Según el documento, divulgado por la vicepresidenta Delcy Rodríguez, la operación fue ejecutada por efectivos militares de los Estados Unidos en aguas internacionales, un acto que Caracas califica como una «grosera violación» de los convenios de navegación y de la Carta de las Naciones Unidas.
La denuncia oficial pone especial énfasis en un aspecto humanitario: la «desaparición forzada» de la tripulación que se encontraba a bordo de la nave al momento del abordaje. El texto señala que este hecho constituye un grave acto de piratería internacional, asegurando que el modelo que intenta imponer Washington mediante estas prácticas está destinado al fracaso frente a la soberanía del país y su industria de hidrocarburos.
Además, las autoridades venezolanas confirmaron que ejercerán acciones legales de inmediato.
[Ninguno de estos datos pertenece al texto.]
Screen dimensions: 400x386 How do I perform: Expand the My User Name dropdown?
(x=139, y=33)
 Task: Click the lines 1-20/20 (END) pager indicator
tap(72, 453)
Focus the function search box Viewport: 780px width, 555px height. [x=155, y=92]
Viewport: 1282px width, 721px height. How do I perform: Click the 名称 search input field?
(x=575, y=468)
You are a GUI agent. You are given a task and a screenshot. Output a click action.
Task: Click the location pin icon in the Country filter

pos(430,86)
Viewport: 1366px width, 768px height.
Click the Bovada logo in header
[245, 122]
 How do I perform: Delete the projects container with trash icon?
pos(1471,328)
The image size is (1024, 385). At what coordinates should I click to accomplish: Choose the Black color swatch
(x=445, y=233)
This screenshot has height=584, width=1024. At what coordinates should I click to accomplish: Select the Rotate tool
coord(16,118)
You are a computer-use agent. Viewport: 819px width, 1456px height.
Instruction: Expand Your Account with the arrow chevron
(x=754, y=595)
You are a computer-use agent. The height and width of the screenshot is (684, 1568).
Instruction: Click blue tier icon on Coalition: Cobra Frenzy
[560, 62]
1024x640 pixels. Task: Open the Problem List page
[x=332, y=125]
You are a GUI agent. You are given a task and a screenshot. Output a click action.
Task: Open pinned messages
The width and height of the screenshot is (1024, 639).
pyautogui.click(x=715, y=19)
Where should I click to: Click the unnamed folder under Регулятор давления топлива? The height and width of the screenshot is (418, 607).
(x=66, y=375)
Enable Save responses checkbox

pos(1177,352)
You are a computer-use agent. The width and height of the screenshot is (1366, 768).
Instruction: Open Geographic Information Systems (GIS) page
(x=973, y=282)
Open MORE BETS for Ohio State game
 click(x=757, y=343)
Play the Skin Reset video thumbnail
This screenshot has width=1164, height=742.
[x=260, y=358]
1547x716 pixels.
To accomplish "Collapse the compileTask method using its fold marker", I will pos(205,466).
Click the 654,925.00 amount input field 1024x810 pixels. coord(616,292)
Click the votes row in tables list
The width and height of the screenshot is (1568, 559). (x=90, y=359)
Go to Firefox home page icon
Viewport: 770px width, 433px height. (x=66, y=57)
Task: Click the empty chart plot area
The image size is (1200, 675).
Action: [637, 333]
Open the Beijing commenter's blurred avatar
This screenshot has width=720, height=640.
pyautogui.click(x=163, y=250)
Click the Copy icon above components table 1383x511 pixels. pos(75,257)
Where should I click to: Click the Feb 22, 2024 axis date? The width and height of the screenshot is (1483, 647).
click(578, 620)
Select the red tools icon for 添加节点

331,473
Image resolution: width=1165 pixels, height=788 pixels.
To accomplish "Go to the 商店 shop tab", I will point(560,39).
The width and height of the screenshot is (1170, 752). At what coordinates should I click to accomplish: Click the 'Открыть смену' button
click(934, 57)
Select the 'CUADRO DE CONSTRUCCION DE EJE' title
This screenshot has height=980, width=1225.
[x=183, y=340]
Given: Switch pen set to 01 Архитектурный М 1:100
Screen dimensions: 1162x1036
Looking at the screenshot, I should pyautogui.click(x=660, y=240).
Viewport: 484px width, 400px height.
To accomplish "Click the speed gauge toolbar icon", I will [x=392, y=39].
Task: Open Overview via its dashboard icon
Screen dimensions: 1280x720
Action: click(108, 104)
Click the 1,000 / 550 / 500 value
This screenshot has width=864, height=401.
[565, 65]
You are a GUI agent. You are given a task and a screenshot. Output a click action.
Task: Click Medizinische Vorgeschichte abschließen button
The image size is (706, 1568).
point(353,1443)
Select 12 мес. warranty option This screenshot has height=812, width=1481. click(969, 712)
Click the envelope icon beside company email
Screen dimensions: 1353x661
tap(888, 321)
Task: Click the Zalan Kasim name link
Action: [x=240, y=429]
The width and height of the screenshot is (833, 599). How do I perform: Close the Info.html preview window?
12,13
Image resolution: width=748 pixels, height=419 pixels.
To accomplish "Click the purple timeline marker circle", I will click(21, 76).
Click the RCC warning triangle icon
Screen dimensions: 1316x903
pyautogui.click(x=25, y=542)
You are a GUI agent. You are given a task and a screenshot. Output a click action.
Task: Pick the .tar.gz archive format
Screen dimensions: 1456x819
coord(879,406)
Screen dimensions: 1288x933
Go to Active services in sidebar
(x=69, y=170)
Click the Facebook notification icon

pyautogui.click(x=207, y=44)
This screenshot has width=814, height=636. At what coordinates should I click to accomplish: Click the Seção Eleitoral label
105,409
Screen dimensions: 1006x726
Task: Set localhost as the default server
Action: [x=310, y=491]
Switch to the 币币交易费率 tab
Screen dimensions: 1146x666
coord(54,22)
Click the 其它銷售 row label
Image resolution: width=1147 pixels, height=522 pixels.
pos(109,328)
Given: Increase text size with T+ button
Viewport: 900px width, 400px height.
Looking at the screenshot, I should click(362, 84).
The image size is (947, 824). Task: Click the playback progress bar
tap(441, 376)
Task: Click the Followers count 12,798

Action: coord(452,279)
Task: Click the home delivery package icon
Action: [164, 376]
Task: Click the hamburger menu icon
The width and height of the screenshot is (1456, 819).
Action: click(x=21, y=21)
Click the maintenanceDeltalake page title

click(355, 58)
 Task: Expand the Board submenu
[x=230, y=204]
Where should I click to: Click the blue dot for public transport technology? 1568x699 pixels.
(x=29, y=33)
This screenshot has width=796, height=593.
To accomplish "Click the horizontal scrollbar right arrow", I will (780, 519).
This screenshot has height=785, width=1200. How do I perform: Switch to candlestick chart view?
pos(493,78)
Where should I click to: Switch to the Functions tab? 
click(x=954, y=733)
El plan de respuesta incluye una denuncia formal ante el Consejo de Seguridad de las Naciones Unidas y diversos organismos multilaterales, con el objetivo de que los responsables respondan ante la justicia por estos hechos.
El comunicado cierra con una advertencia clara: Venezuela asegura que estos actos no quedarán impunes y que el Derecho Internacional terminará por imponerse.